The main paved road runs along the southeastern stretch of the island with several narrow dirt roads branching off towards the interior and the northern coast. Farmland exists around the major settlements on the island.

Despite its small size, Skiathos with its many beaches and wooded landscape is a popular tourist destination. It has over 60, mostly sandy, beaches scattered around the 44 km coastline. These include Achladies, Troulos, Vromolimnos, Koukounaries, Asselinos, Megali Ammos and Mandraki.

Much of the island is wooded with Aleppo pine and a small stone pine forest at the Koukounaries location where there is a lagoon and a popular beach. The island's forests are concentrated on the southwest and northern parts, but pine trees are prevalent throughout the island.

==History==
In Ancient times, the island played a minor role during the Persian Wars. In 480 BC, the fleet of the Persian King Xerxes was hit by a storm and was badly damaged on the rocks off the Skiathos coast. Following this the Greek fleet blockaded the adjacent seas to prevent the Persians from invading the mainland and supplying provisions to the army facing the 300 Spartans defending the pass at Thermopylae. The Persian fleet was defeated there at Artemisium and finally destroyed at the Battle of Salamis a year later. Skiathos then became part of the Delian League. This original city was destroyed by Philip V of Macedon in 200 BC.
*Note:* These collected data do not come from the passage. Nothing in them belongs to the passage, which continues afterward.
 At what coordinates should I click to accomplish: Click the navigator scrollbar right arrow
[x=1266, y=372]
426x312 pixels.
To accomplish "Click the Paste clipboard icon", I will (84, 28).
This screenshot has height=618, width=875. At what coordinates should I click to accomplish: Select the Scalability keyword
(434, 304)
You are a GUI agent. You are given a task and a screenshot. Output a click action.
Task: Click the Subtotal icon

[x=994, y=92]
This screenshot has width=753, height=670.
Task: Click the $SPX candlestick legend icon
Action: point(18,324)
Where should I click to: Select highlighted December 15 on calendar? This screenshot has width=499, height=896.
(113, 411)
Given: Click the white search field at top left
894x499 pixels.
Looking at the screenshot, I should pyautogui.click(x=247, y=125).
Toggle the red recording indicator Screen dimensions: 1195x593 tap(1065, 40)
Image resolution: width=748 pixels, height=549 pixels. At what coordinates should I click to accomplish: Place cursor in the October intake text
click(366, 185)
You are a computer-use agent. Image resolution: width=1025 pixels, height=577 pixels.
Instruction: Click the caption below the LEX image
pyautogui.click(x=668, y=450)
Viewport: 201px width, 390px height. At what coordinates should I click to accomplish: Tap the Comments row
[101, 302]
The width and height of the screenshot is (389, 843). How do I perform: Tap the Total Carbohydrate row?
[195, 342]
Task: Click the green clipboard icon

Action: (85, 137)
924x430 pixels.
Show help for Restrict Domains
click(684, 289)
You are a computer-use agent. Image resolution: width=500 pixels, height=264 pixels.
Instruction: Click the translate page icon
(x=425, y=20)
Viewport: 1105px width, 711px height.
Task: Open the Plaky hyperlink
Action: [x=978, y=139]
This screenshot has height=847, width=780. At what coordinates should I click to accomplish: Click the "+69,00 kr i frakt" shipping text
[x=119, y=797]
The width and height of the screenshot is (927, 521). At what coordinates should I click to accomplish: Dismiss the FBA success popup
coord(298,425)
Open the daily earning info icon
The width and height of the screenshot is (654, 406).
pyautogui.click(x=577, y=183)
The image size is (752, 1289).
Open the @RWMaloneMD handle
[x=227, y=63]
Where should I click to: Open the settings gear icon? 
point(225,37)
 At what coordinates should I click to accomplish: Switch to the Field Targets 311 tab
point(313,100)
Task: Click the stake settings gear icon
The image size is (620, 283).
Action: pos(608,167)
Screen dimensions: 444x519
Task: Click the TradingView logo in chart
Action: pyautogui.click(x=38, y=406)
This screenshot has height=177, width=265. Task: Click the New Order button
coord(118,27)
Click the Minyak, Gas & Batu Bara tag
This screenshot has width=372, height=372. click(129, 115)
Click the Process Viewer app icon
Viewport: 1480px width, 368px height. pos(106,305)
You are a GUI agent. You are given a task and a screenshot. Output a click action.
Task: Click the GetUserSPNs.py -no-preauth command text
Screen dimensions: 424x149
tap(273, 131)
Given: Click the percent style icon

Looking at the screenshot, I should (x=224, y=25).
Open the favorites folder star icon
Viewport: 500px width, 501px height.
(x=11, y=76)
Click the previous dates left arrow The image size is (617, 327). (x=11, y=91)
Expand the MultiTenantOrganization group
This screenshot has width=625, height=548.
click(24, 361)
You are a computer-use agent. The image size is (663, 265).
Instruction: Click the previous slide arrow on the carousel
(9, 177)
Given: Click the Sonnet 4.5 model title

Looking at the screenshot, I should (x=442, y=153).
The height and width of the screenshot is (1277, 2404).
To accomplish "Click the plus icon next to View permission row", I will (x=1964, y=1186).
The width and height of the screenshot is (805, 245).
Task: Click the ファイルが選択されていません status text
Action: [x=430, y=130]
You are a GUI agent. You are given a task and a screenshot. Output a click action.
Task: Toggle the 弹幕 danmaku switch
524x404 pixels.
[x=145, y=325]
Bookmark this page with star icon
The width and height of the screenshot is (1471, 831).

In 1207 the Ghisi brothers captured the island and built the Bourtzi, a small Venetian-styled fortress similar to the Bourtzi in Nafplio, on an islet just out of Skiathos Town, to protect the capital from the pirates. But the Bourtzi was ineffective in protecting the population and in the mid-14th century the inhabitants moved the capital from the ancient site that lay where modern Skiathos Town is to Kastro (the Greek word for castle), located on a high rock, overlooking a steep cliff above the sea at the northernmost part of the island. The island returned to Byzantine control in the 1270s, and remained in Byzantine hands until after the Fall of Constantinople in 1453, when it passed to the Republic of Venice. Like the rest of the Northern Sporades, Skiathos was conquered by the Ottoman admiral Hayreddin Barbarossa in 1538.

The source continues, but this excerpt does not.